We took a look at Apptopia’s U.S. consumer panel data spanning January 2023 through December 2025 to understand high-level trends in mobile time spent, app usage and engagement depth. The big number is 6.3 hours per day. That is the average amount of time people are spending using their mobile phones each day. If you assume 8 hours of sleep each day, that’s 39% of the day devoted to being on your mobile device.

The average U.S. mobile user spent 5.5 hours per day on their phone in January 2023. By December 2025, that figure climbed to 6.3 hours, an increase of nearly 51 minutes per day, or about 15.6%. To put it differently, Americans are now spending roughly 190 hours per month on mobile. That’s more than a full-time work week every month, just on your phone. Although, it does feel weird to still be calling it a phone, doesn’t it?

To have a moment of self-promotion, I have to say that for investors in consumer businesses, this makes mobile consumer activity data even more valuable to your investment theses.
Older users flipped the script
Now here’s the finding I didn’t expect. In January 2023, younger users averaged 288 minutes per day versus 281 for older users, a small but expected gap. Everyone assumes the kids are glued to their phones. But starting around mid-2024, older users overtook younger users in daily screen time and never looked back.
Younger users are defined as those being aged 17-25. Older users are being defined as those aged 36+.
By the end of 2025, older users were consistently logging 340 to 358 minutes per day, often outpacing younger users by 10 to 17 minutes. In July 2025, the gap hit its widest: older users at 341 minutes versus 325 for younger. Older users surpassed younger users for time spent in 14 of the last 17 months of the dataset.

Over the full period, older users grew their daily time by 27.5%, compared to 24.9% for younger users. It’s hard to know exactly why this is happening but I have two theories. The first is that younger Americans are actively trying to disengage from technology. The other is that there is increasingly an app for everything mundane in life, which tend to be things older users would be leveraging. These are called companion apps. Think of dishwashers, house lights, hearing aids, grills, toothbrushes, etc.
But younger users go deeper
While older users spend more total time, they spread it across more apps. Older users went from opening about 15 apps per day in early 2023 to more than 17 by the end of 2025, a 13.4% increase.
Younger users are opening fewer apps, roughly 14.6 per day, but spend 25.4 minutes per app, which is 59% more per-app time than the overall average. They’re locked into their sessions. For platforms competing for younger eyeballs, this means you either win big or you’re invisible.
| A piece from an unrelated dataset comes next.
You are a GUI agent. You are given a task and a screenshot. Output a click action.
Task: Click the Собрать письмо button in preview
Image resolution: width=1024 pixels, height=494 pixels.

There’s less room in the middle.
The 90+ minute apps are on the rise
Looking at the distribution of how much time apps on a person’s device receive each month, the 90+ minute bucket grew the fastest, from about 8 apps per device in January 2023 to nearly 10 by December 2025. That’s a 24.6% increase. Meanwhile, light-touch apps receiving under 5 minutes per month barely budged, growing just 1.4%.

This means consumers are adding apps that command real time. The share of apps in that 90+ minute tier rose from 27.5% of all used apps to 30.4%. Almost one in three apps on the average device is now getting an hour and a half or more of attention per month. These are typically apps like Netflix, YouTube, TikTok, Google Maps, mobile games, etc.
Mobile data’s growing importance for investors
This data reframes how you should think about the mobile consumer wallet and attention pool. The total addressable time grew 15.6% in three years with no signs of flattening. The older user surge has real revenue implications. Older consumers tend to have higher disposable income and higher average order values. The fact that this cohort grew mobile time by 27.5% and now uses 17+ apps per day means they are increasingly reachable and transactable through mobile.